Games and DirectX 10 (espec. LotRO)
SpyNavy posted in a forum about AoC:
"I have the following configuration - will I be able to play this or do I need to bump up my timeline on buying a new PC?
AMD Athlon 64 FX-53 2.4 GHz, 2 Megs of RAM and an ATI X1950 Pro
Thanks "
I responded to him with two posts, which I'd like to offer in a new thread for discussion:
"In January I bought a couple of NVidia 8600GT boards from EVGA for my gaming computers, for about $130 each. That's a pretty cheap cure for what ails you. The 8600 was the first chip that supported DirectX 10. The chip wasn't much faster that the 7000 series, but it's pretty capable and fast enough. So, not sexy, but unless you NEED to spend 4 times as much, you might wanna give this board a try. Reasonable resolution (1280 x 1024) and good frame rates (85Hz I think). I am cheap and I don't pay for snazz."
(I'm cautious talking about frame rates because I don't know enough about game video internals. I run my pc desktops at 85 Hz and it has made a wonderful improvement over 70 Hz, but one which has been almost impossible for me to pin down. Your eyes just seem to like it much better, how about that? Also, I didn't check that the 8600 is certified for the AMD 64-bit architecture.)
"Regarding DirectX 10, using it added a huge amount of clarity and sharpness to LotRO screens. LotRO seems to be big on atmospheric effects like blowing snow, fog, floating volcanic ash, etc."
So I wanted to start a discussion about gaming with DirectX 10. My overall experience has been that almost no games take advantage of it yet. But LotRO does, and it seems to make a ton of difference.
What do you think? What has been your experience?

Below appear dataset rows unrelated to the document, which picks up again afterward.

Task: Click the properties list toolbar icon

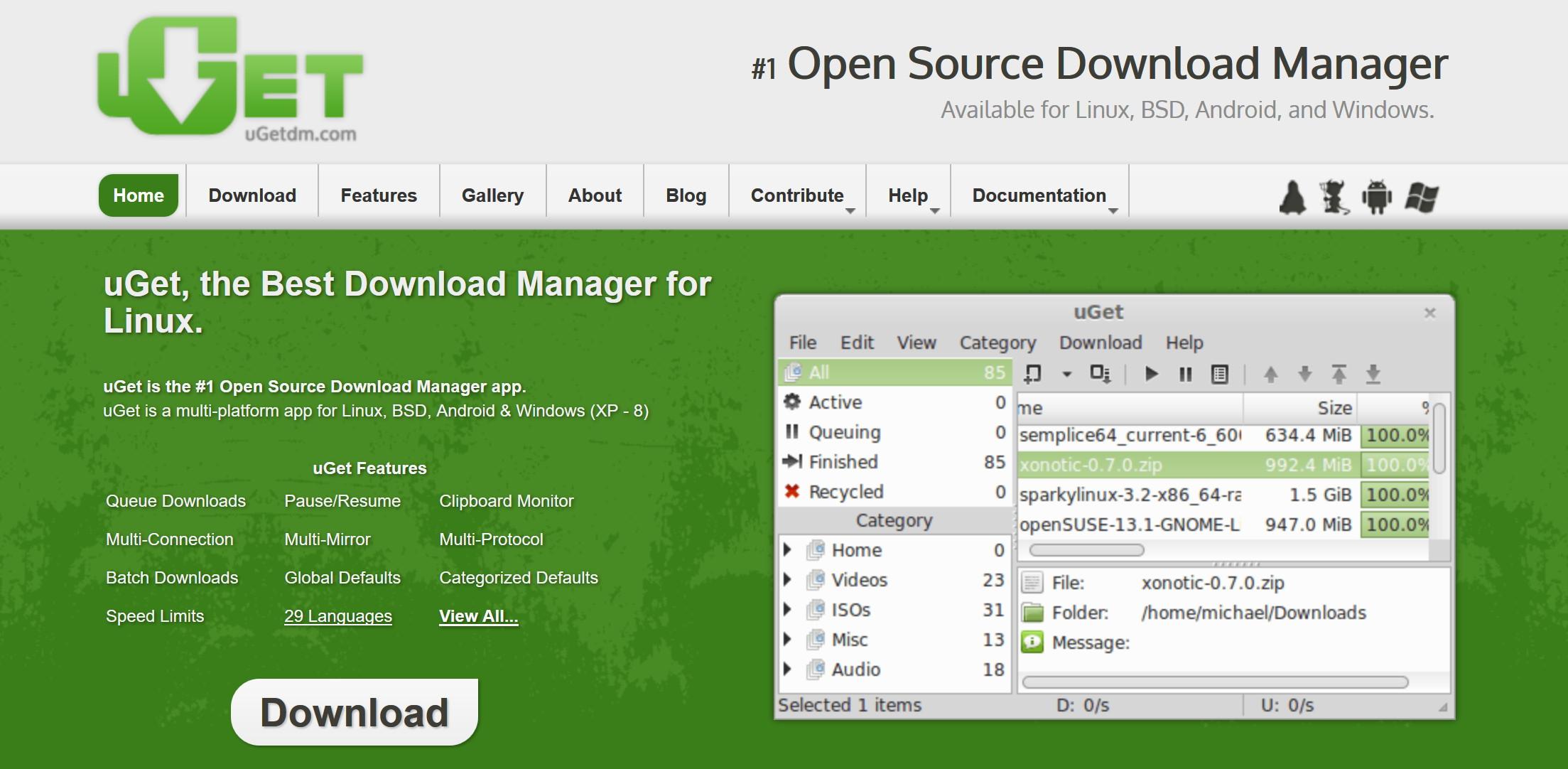Action: (1219, 374)
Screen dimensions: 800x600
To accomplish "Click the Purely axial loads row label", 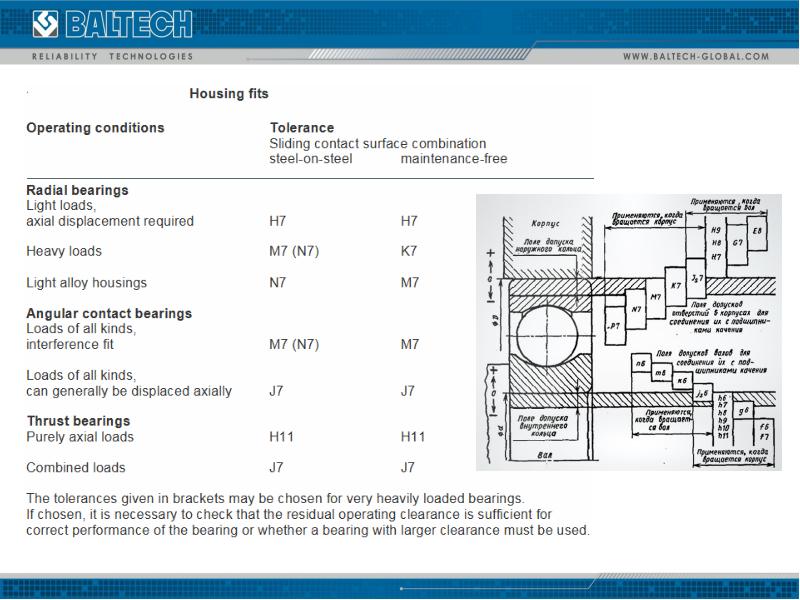I will coord(80,437).
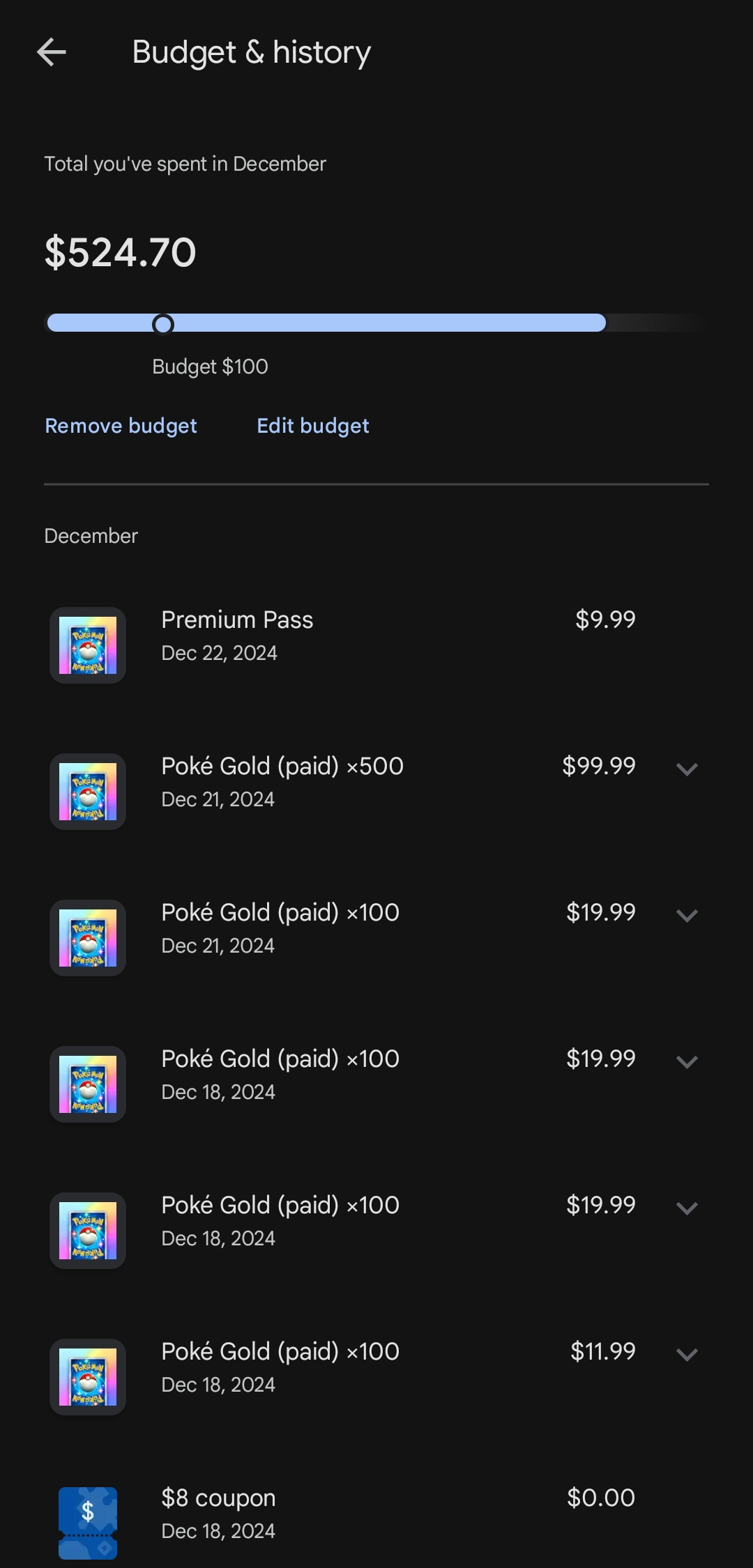Tap the blue $8 coupon icon
The height and width of the screenshot is (1568, 753).
tap(88, 1522)
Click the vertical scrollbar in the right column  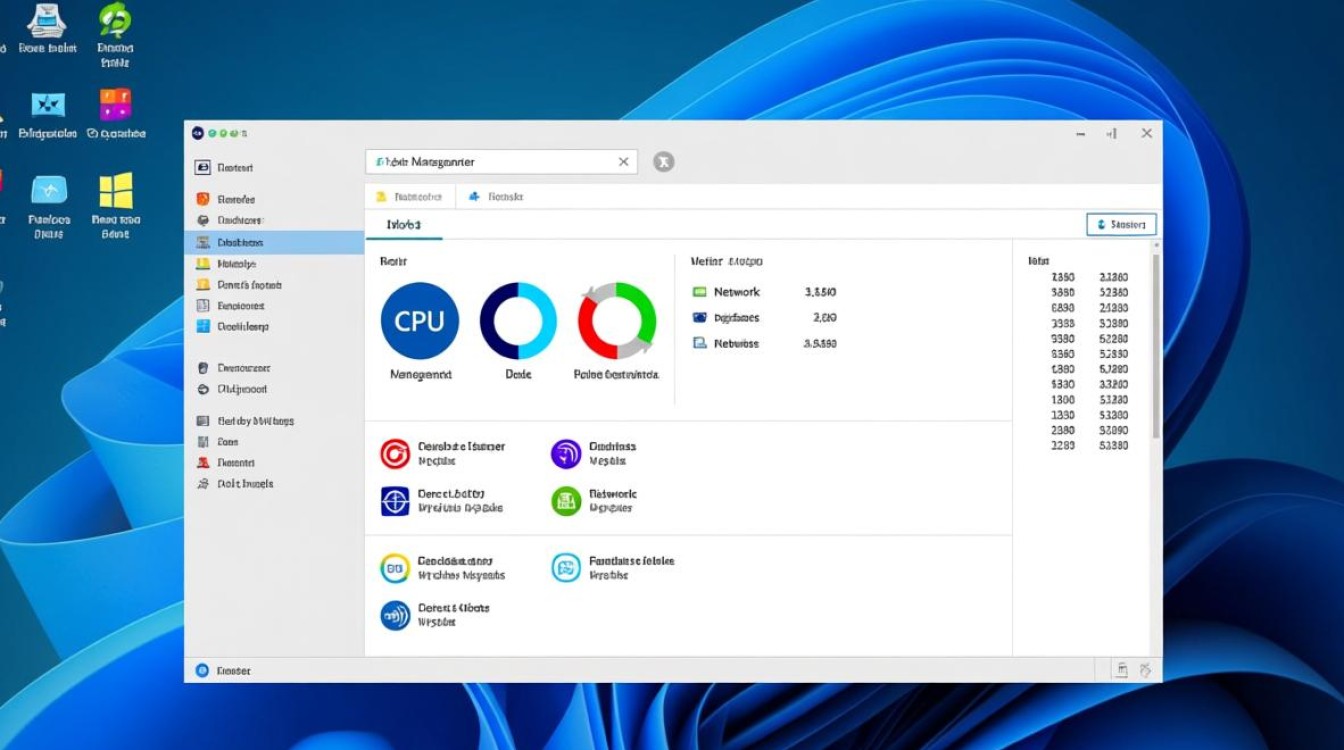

After eight months of having no issues whatsoever and loving the new interface and layout, I recently moved from a dual boot to Vista exclusively. That said, I still run games in DX9. The differences can be nice, although they tend to naturally be in games that are already graphical powerhouses. Most developers are using the same features. Soft shadows, god rays, smoke and water that look and react more realistically. Nice in games like World in Conflict, Bioshock, etc. but usually too much of a framerate loss to keep on all the time. (I'ld rather have better AA than god rays).
The problem right now is most developers are building games from the ground up using DX9 and then adding the odd DX10 stuff on top of it, which is why most people see insignificant differences at high performance loss. It's a Catch-22. You don't want to make a game DX10-focused because that shuts out the majority of potential customers, and as a result the majority doesn't see a compelling reason to make the jump.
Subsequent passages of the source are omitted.